All entries below are to be copied precisely as they appear.
Start of Records supplied
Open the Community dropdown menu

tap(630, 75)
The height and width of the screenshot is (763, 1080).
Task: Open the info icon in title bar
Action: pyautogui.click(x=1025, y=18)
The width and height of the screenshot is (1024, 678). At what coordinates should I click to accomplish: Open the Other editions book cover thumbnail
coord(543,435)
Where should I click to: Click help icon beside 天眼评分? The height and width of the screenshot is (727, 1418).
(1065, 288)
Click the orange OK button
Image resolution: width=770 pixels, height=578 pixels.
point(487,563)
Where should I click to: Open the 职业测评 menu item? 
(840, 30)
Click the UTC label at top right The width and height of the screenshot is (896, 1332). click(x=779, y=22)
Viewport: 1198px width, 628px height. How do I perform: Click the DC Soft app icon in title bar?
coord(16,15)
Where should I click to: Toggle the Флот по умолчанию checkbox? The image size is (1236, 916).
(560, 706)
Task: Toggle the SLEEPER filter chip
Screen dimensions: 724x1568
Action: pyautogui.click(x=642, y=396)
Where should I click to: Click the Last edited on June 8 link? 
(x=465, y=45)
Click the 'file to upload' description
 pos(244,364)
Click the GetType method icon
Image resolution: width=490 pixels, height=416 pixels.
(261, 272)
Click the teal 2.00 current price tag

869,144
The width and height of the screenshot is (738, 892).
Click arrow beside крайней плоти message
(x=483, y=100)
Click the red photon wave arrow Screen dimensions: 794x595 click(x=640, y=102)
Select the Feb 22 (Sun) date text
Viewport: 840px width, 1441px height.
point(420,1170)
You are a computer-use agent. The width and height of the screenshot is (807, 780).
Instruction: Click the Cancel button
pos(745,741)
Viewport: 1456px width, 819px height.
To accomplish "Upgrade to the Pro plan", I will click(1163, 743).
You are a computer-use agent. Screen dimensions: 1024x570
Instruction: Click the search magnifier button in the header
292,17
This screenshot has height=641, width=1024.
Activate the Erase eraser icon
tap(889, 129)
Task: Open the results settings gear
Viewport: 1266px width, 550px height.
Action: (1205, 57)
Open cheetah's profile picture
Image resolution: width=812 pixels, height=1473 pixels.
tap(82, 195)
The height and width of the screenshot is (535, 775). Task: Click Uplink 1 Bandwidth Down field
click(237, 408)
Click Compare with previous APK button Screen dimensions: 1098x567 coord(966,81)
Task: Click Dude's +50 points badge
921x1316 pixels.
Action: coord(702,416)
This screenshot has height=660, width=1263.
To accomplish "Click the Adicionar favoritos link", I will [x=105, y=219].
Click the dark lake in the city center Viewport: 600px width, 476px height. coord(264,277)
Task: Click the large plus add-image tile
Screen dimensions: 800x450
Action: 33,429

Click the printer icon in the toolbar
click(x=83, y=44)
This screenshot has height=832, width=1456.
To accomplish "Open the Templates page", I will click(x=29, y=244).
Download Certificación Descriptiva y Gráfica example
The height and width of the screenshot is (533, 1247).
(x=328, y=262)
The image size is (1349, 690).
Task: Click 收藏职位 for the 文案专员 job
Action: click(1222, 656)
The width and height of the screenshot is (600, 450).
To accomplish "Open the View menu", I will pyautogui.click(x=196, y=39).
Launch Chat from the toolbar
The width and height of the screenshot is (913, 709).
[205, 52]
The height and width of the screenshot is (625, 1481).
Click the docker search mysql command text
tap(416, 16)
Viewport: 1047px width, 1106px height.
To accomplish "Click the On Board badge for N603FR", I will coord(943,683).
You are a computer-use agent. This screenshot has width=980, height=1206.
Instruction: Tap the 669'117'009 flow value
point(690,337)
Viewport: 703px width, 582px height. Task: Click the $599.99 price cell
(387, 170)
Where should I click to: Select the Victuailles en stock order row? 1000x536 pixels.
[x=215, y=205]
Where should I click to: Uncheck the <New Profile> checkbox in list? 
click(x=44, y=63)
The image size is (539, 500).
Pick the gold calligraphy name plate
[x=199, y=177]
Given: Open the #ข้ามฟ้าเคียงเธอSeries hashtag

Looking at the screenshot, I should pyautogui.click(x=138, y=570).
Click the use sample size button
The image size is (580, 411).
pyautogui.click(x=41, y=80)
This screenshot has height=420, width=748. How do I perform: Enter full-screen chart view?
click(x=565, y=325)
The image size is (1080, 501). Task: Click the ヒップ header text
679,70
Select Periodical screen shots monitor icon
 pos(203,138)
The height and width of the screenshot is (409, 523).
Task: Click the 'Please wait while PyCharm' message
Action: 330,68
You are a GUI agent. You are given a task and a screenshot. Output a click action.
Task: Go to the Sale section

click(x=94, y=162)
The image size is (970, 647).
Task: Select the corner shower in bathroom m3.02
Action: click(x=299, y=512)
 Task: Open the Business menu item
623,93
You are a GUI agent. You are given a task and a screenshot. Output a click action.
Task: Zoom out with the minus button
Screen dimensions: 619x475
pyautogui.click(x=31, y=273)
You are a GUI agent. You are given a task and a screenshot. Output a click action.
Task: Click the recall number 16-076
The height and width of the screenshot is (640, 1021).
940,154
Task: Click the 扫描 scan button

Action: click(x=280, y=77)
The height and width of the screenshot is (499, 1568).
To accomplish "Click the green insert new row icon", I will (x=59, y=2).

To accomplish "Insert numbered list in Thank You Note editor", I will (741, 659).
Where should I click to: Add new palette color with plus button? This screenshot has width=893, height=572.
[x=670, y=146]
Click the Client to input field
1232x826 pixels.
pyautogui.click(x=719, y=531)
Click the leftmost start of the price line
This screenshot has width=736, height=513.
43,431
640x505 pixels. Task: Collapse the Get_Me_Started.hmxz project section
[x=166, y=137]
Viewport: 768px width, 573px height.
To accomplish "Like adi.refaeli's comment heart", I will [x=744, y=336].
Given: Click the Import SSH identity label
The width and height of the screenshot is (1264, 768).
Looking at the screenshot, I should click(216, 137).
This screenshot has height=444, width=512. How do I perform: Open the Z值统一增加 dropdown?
End of Records supplied
Solved problem >>
Open the Community dropdown menu

tap(630, 75)
The height and width of the screenshot is (763, 1080).
Task: Open the info icon in title bar
Action: pyautogui.click(x=1025, y=18)
The width and height of the screenshot is (1024, 678). At what coordinates should I click to accomplish: Open the Other editions book cover thumbnail
coord(543,435)
Where should I click to: Click help icon beside 天眼评分? The height and width of the screenshot is (727, 1418).
(1065, 288)
Click the orange OK button
Image resolution: width=770 pixels, height=578 pixels.
point(487,563)
Where should I click to: Open the 职业测评 menu item? 
(840, 30)
Click the UTC label at top right The width and height of the screenshot is (896, 1332). click(x=779, y=22)
Viewport: 1198px width, 628px height. How do I perform: Click the DC Soft app icon in title bar?
coord(16,15)
Where should I click to: Toggle the Флот по умолчанию checkbox? The image size is (1236, 916).
(560, 706)
Task: Toggle the SLEEPER filter chip
Screen dimensions: 724x1568
Action: pyautogui.click(x=642, y=396)
Where should I click to: Click the Last edited on June 8 link? 
(x=465, y=45)
Click the 'file to upload' description
 pos(244,364)
Click the GetType method icon
Image resolution: width=490 pixels, height=416 pixels.
(261, 272)
Click the teal 2.00 current price tag

869,144
The width and height of the screenshot is (738, 892).
Click arrow beside крайней плоти message
(x=483, y=100)
Click the red photon wave arrow Screen dimensions: 794x595 click(x=640, y=102)
Select the Feb 22 (Sun) date text
Viewport: 840px width, 1441px height.
point(420,1170)
You are a computer-use agent. The width and height of the screenshot is (807, 780).
Instruction: Click the Cancel button
pos(745,741)
Viewport: 1456px width, 819px height.
To accomplish "Upgrade to the Pro plan", I will click(1163, 743).
You are a computer-use agent. Screen dimensions: 1024x570
Instruction: Click the search magnifier button in the header
292,17
This screenshot has height=641, width=1024.
Activate the Erase eraser icon
tap(889, 129)
Task: Open the results settings gear
Viewport: 1266px width, 550px height.
Action: (1205, 57)
Open cheetah's profile picture
Image resolution: width=812 pixels, height=1473 pixels.
tap(82, 195)
The height and width of the screenshot is (535, 775). Task: Click Uplink 1 Bandwidth Down field
click(237, 408)
Click Compare with previous APK button Screen dimensions: 1098x567 coord(966,81)
Task: Click Dude's +50 points badge
921x1316 pixels.
Action: coord(702,416)
This screenshot has height=660, width=1263.
To accomplish "Click the Adicionar favoritos link", I will [x=105, y=219].
Click the dark lake in the city center Viewport: 600px width, 476px height. coord(264,277)
Task: Click the large plus add-image tile
Screen dimensions: 800x450
Action: 33,429

Click the printer icon in the toolbar
click(x=83, y=44)
This screenshot has height=832, width=1456.
To accomplish "Open the Templates page", I will click(x=29, y=244).
Download Certificación Descriptiva y Gráfica example
The height and width of the screenshot is (533, 1247).
(x=328, y=262)
The image size is (1349, 690).
Task: Click 收藏职位 for the 文案专员 job
Action: click(1222, 656)
The width and height of the screenshot is (600, 450).
To accomplish "Open the View menu", I will pyautogui.click(x=196, y=39).
Launch Chat from the toolbar
The width and height of the screenshot is (913, 709).
[205, 52]
The height and width of the screenshot is (625, 1481).
Click the docker search mysql command text
tap(416, 16)
Viewport: 1047px width, 1106px height.
To accomplish "Click the On Board badge for N603FR", I will coord(943,683).
You are a computer-use agent. This screenshot has width=980, height=1206.
Instruction: Tap the 669'117'009 flow value
point(690,337)
Viewport: 703px width, 582px height. Task: Click the $599.99 price cell
(387, 170)
Where should I click to: Select the Victuailles en stock order row? 1000x536 pixels.
[x=215, y=205]
Where should I click to: Uncheck the <New Profile> checkbox in list? 
click(x=44, y=63)
The image size is (539, 500).
Pick the gold calligraphy name plate
[x=199, y=177]
Given: Open the #ข้ามฟ้าเคียงเธอSeries hashtag

Looking at the screenshot, I should pyautogui.click(x=138, y=570).
Click the use sample size button
The image size is (580, 411).
pyautogui.click(x=41, y=80)
This screenshot has height=420, width=748. How do I perform: Enter full-screen chart view?
click(x=565, y=325)
The image size is (1080, 501). Task: Click the ヒップ header text
679,70
Select Periodical screen shots monitor icon
 pos(203,138)
The height and width of the screenshot is (409, 523).
Task: Click the 'Please wait while PyCharm' message
Action: 330,68
You are a GUI agent. You are given a task and a screenshot. Output a click action.
Task: Go to the Sale section

click(x=94, y=162)
The image size is (970, 647).
Task: Select the corner shower in bathroom m3.02
Action: click(x=299, y=512)
 Task: Open the Business menu item
623,93
You are a GUI agent. You are given a task and a screenshot. Output a click action.
Task: Zoom out with the minus button
Screen dimensions: 619x475
pyautogui.click(x=31, y=273)
You are a GUI agent. You are given a task and a screenshot. Output a click action.
Task: Click the recall number 16-076
The height and width of the screenshot is (640, 1021).
940,154
Task: Click the 扫描 scan button

Action: click(x=280, y=77)
The height and width of the screenshot is (499, 1568).
To accomplish "Click the green insert new row icon", I will (x=59, y=2).

To accomplish "Insert numbered list in Thank You Note editor", I will (741, 659).
Where should I click to: Add new palette color with plus button? This screenshot has width=893, height=572.
[x=670, y=146]
Click the Client to input field
1232x826 pixels.
pyautogui.click(x=719, y=531)
Click the leftmost start of the price line
This screenshot has width=736, height=513.
43,431
640x505 pixels. Task: Collapse the Get_Me_Started.hmxz project section
[x=166, y=137]
Viewport: 768px width, 573px height.
To accomplish "Like adi.refaeli's comment heart", I will [x=744, y=336].
Given: Click the Import SSH identity label
The width and height of the screenshot is (1264, 768).
Looking at the screenshot, I should click(216, 137).
This screenshot has height=444, width=512. How do I perform: Open the Z值统一增加 dropdown?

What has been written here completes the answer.